Не знаю, обращал ли нотариус внимание на машины, идущие за ним следом. Наверное, все-таки обращал. Вполне допускаю, что он что-то заподозрил – память у него была все-таки профессиональная, а мою машину он видел не впервые. Но скорее всего он просто не располагал временем, чтобы попытаться что-то сделать. Наверное, он был вынужден положиться на удачу.

Однако я тоже не была новичком в таких делах. Так просто упустить машину в знакомом городе я не могла, даже если бы преследуемый совершал какие-то специальные маневры. А у Белова, как я уже говорила, на них не было времени.

Сначала я была уверена, что нотариус все-таки должен встретиться со своей подопечной у себя дома. Где он живет, я не знала, поэтому о конечной цели его поездки догадалась, можно сказать, в последний момент. Белов свернул к железнодорожному вокзалу.

Да, он ужасно торопился. Все, что он делал в эти минуты, было сделано наспех и на грани фола. Во-первых, в нарушение всех правил он въехал на своем «Опеле» на перрон и оставил машину прямо под носом у железнодорожной милиции. Видимо, все возможные издержки были уже щедро оплачены. Затем, не запирая машину, он быстро достал багаж и сломя голову помчался куда-то, игнорируя подземный переход.

– В конце концов, с нами прокуратура! – победоносно воскликнула я, смело припарковываясь в том же неположенном месте. – Можете, Роман Дмитриевич, занести в мое досье этот противозаконный поступок. А сейчас давайте срочно за нотариусом! Насколько я понимаю, у Алины Григорьевны вот-вот должен отойти поезд…

Мы выскочили из машины. Тощая фигура нотариуса мелькнула у края перрона и вдруг пропала. Толпа студентов с цветными рюкзаками перекрыла нам путь. Я принялась решительно работать локтями, вызвав этим взрыв веселого негодования у беззаботной молодежи. Не обращая внимания, я пробилась на свободное место и увидела, что Белов с поклажей в руках скачет внизу по рельсам. Он уже перебрался на третий путь – дальше стоял пассажирский состав. По первому пути на всех парах катился прибывающий поезд. Он должен был вот-вот отрезать нас от беглеца. Я прыгнула вниз.

Именно о таком на каждом шагу предостерегают железнодорожные плакаты. Список моих нарушений быстро рос. Успокаивало только то, что мой соглядатай исправно все их за мной повторял. Он и на пути сиганул, не раздумывая, – умудрившись при этом споткнуться перед самым носом локомотива. У меня похолодели даже кончики пальцев, но мы каким-то чудом успели выскочить из-под поезда и как ни в чем не бывало помчались дальше.

Белов уже подныривал под стоящий состав.
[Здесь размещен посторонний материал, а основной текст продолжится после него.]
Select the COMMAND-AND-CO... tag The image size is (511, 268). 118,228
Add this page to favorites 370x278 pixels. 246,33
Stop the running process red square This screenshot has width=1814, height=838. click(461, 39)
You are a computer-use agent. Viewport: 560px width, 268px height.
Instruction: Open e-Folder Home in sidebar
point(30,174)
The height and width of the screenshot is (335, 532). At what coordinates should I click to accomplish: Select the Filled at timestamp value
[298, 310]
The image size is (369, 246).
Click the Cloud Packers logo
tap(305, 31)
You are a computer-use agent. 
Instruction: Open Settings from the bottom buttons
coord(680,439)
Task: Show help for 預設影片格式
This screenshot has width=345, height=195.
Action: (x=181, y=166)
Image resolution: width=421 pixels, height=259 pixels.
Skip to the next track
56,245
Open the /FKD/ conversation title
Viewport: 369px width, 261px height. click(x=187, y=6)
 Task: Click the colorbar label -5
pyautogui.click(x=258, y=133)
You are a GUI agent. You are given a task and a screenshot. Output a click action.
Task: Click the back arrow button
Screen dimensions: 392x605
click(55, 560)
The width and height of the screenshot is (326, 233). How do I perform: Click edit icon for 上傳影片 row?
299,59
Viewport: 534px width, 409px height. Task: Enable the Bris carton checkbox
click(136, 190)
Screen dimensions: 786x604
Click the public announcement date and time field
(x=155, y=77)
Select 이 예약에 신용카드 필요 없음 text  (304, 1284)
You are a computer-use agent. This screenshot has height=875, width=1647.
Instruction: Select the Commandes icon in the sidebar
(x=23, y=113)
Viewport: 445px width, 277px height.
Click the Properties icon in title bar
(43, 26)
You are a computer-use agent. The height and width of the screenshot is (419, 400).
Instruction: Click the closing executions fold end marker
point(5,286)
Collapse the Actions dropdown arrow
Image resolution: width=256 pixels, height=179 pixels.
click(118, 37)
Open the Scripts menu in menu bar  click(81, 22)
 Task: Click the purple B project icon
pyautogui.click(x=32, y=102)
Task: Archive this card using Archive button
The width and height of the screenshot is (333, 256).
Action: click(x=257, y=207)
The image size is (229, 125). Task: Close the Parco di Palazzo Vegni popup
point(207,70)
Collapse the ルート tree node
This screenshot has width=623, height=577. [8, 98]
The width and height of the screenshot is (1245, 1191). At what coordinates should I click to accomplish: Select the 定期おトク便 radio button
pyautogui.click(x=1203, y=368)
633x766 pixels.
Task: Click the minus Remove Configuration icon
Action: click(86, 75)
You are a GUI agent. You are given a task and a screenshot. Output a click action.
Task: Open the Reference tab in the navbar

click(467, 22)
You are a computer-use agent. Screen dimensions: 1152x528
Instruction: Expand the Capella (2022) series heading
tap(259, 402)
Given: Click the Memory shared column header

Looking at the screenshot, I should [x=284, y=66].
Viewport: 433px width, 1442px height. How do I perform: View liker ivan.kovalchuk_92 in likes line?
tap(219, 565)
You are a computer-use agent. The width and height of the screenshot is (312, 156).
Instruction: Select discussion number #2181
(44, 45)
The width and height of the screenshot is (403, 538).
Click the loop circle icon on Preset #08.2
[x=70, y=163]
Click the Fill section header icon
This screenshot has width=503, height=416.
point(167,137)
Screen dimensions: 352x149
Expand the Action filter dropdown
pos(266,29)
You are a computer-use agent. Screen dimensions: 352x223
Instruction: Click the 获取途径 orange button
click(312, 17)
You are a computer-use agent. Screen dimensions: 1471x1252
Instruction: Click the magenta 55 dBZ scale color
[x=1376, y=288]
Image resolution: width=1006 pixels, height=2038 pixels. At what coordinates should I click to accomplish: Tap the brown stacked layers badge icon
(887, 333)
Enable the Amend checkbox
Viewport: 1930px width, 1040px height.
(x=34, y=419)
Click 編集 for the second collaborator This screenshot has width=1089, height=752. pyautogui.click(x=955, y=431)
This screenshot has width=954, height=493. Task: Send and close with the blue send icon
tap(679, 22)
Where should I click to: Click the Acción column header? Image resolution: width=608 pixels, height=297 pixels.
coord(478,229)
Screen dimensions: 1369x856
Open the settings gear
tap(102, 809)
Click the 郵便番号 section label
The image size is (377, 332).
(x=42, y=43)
Такое поведение абсолютно не вязалось со всем его обликом, и к тому же физическая подготовка у него заметно хромала. А главное, все это было бесполезно – никого своими перемещениями он запутать уже не мог. Расстояние между нами быстро сокращалось.

По другую сторону состава тянулась полупустая платформа, и там тоже стоял поезд – кажется, до Екатеринбурга. Вот возле этого состава мы и увидели Бурмистрову. Я узнала ее сразу.

Алина Григорьевна выглядела сейчас не так эффектно, как в ту роковую минуту – с пистолетом в руках. На ней был все тот же брючный костюм, но в каком виде! Наряд нелепо дополняли какие-то уродливые старые кроссовки. Думаю, ее роскошные туфли на высоких каблуках до сих пор валяются где-то в лесу, в районе Монашьего пруда.

И еще Алина Григорьевна была совсем не накрашена. Но злое и капризное выражение лица нисколько не изменилось – наверное, она с ним родилась и с ним же сойдет в могилу. Она нервно прохаживалась по перрону, непрестанно озираясь. Видимо, отправление уже объявили, а тот человек, которого она ждала, все не появлялся.

Забавно, но нас с Романом Дмитриевичем она заметила раньше, чем своего поверенного. Взгляд ее заметался.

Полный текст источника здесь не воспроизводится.